CHA officials open to discussions on Roosevelt Square changes
July 4, 2013

Chicago Housing Authority (CHA) officials indicated new flexibility on long-term plans for developing the Roosevelt Square mixed-income community, saying they are willing to talk.

Connecting4Communities, a neighborhood group, is pressing for construction of a public high school. The University Village Association, another neighborhood group, has received sketchy reports of other developers interested in building a hotel and luxury housing and shops.

“CHA is open to discussions surrounding feasible projects that meet our goals of building strong, vibrant communities and increasing the quality of life for CHA residents,” spokesperson Matt Aguilar said.
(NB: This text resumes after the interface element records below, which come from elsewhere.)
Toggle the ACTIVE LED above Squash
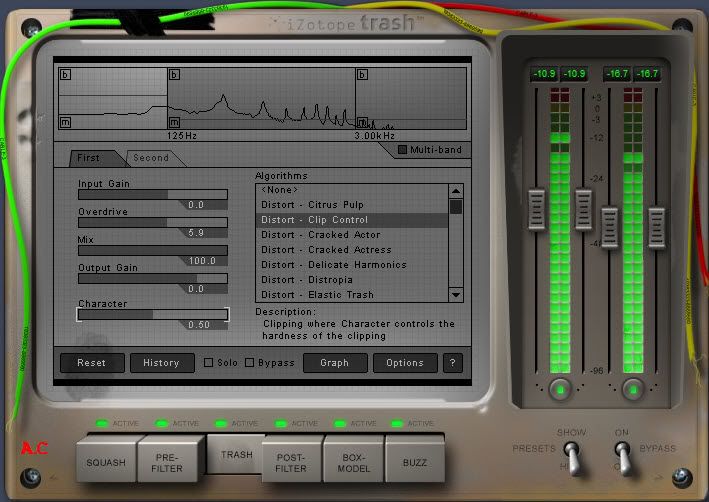 coord(102,424)
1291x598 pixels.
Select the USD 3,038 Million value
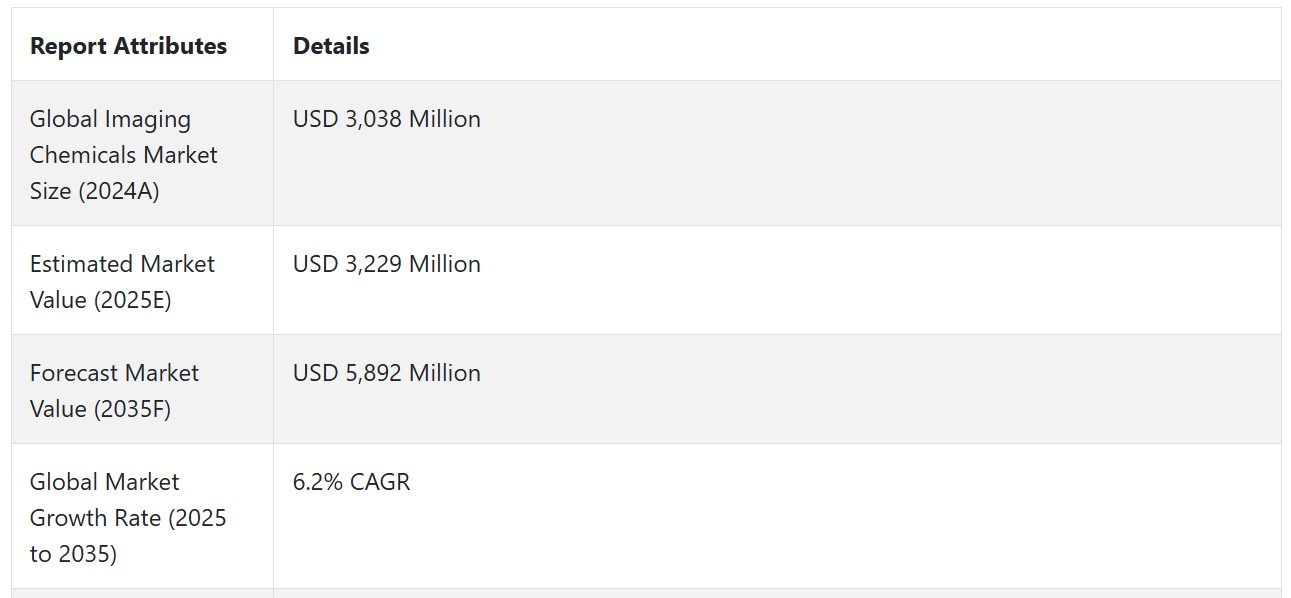(x=387, y=119)
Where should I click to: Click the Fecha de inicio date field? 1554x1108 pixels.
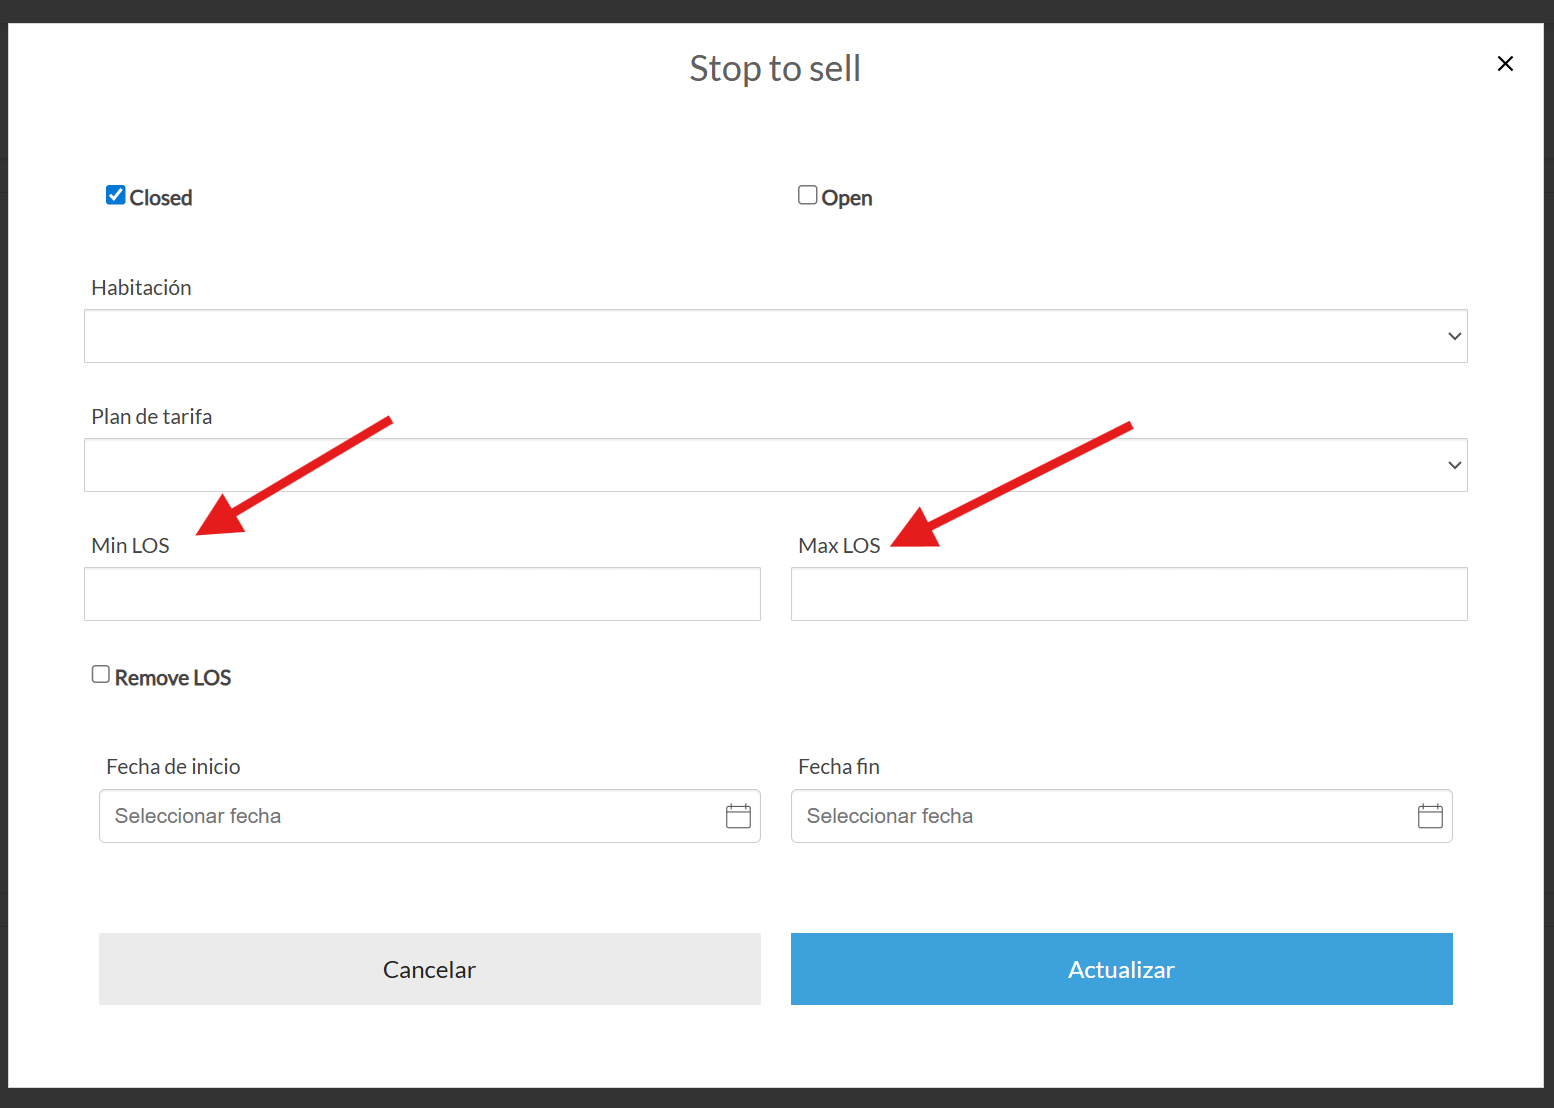[410, 816]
When asked about constructing a high school on the land or using part of the site for a hotel and luxury housing, Aguilar responded the CHA is open to other uses of CHA land “in some cases,” explaining that “CHA has received interest in its land at Roosevelt Square for alternative uses, however, CHA does not have a full proposal to review for either of the items raised.”
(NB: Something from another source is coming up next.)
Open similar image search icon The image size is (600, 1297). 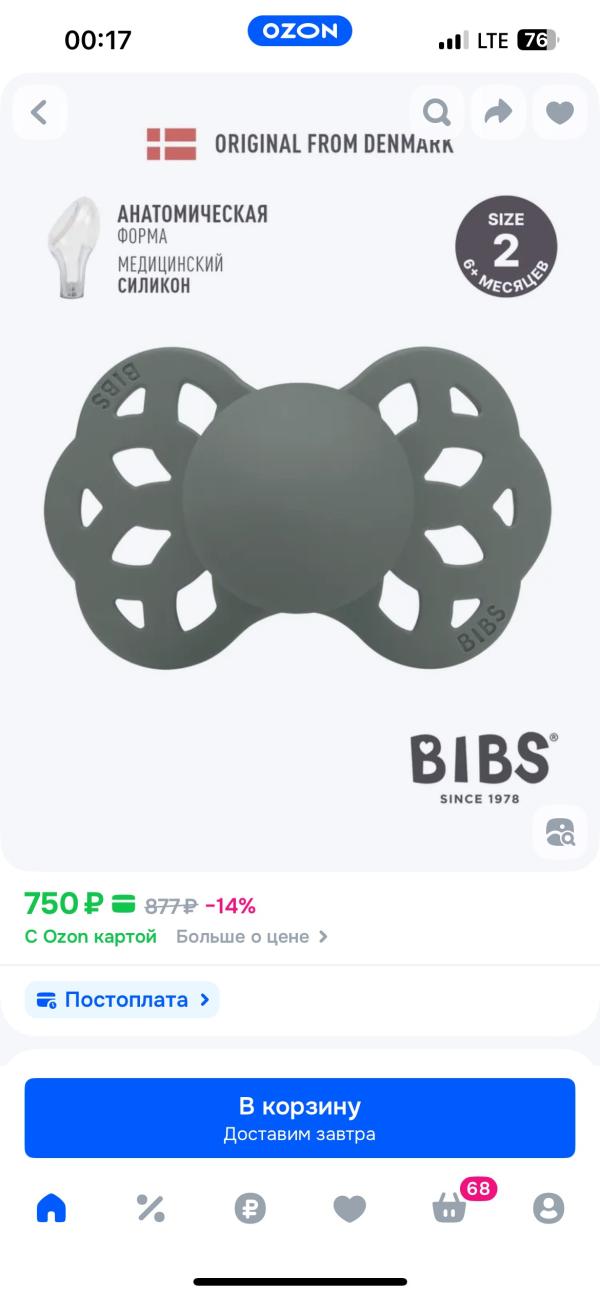pyautogui.click(x=559, y=831)
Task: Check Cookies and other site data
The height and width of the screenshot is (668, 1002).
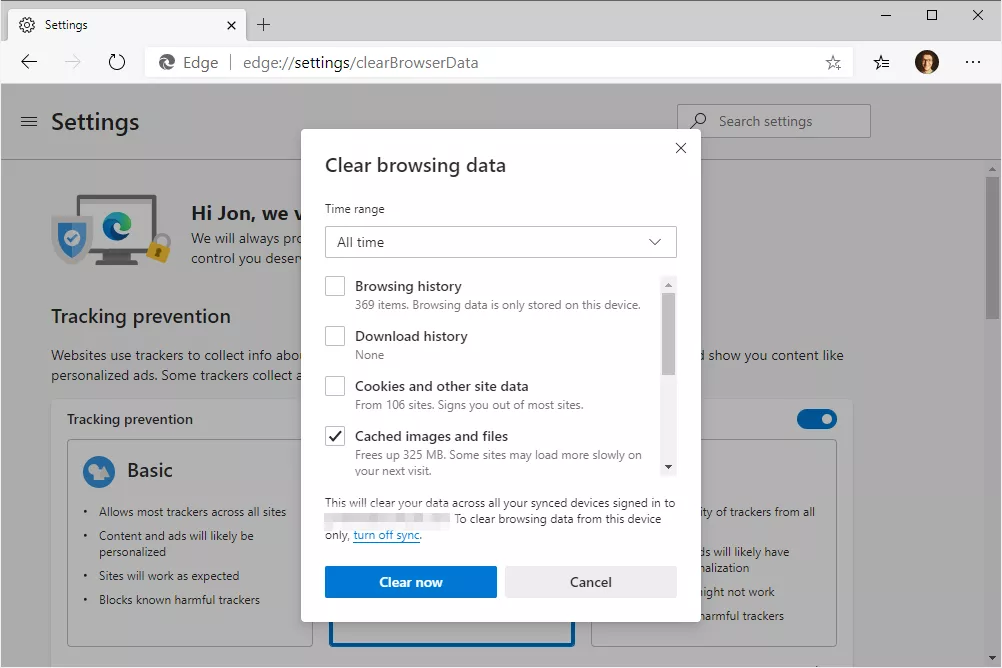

A high school, library, food market, theater, community center, boys and girls club, and Buddhist center are among proposed amenities in designs created for Roosevelt Square by architectural students at the University of Notre Dame.
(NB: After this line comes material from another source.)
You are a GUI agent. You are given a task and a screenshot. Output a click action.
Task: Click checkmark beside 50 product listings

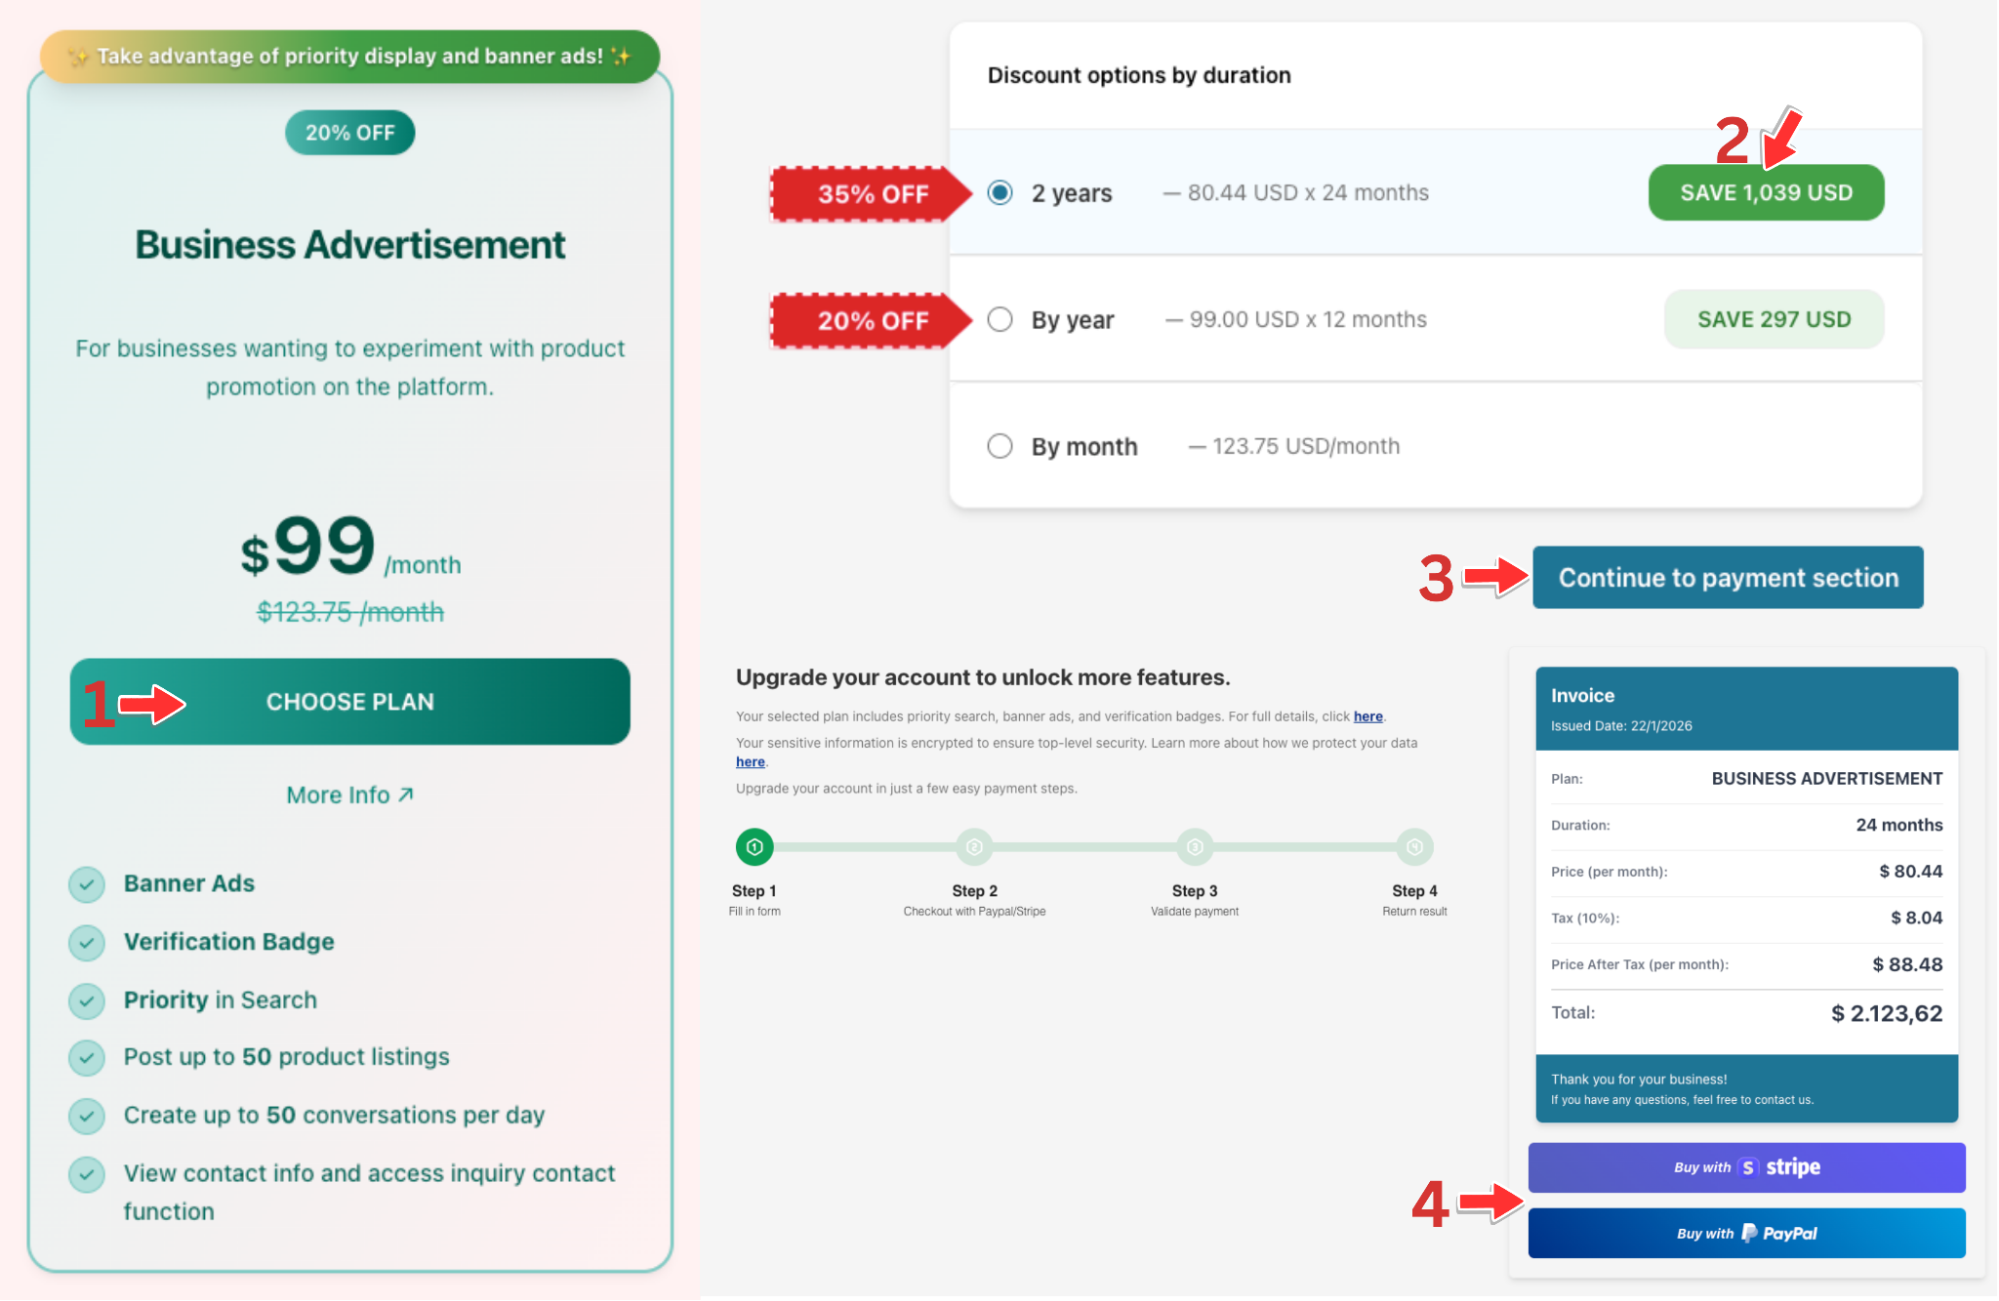click(87, 1057)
The students worked with Ron Sakal and Sallie Hood, graduates of the University of Illinois at Chicago and now professors at Notre Dame who co-direct its Center for Building Communities.

The students created the Roosevelt Square renderings for their senior theses after making repeated trips to the Near West Side to study the development project’s still vacant land. The students presented drawings and explained details at a May 9 meeting of Connecting4Communities, said the group’s executive director, Dennis O’Neill.

Unlike the current development plans, the students’ drawings feature many more medium height residential structures, allowing for more open space. The students also propose modular construction for some apartment buildings, including luxury units, because that approach would make the buildings as strong as any others yet easier and cheaper to build, according to the students.

A representative from Roosevelt Square’s developer, Related Midwest, attended the meeting, although, the company declined to comment on the student proposals. Mike Kelly, sales and marketing director, said the company expected the City Council to approve extending the tax increment financing district this summer, with construction resuming as soon as possible afterward.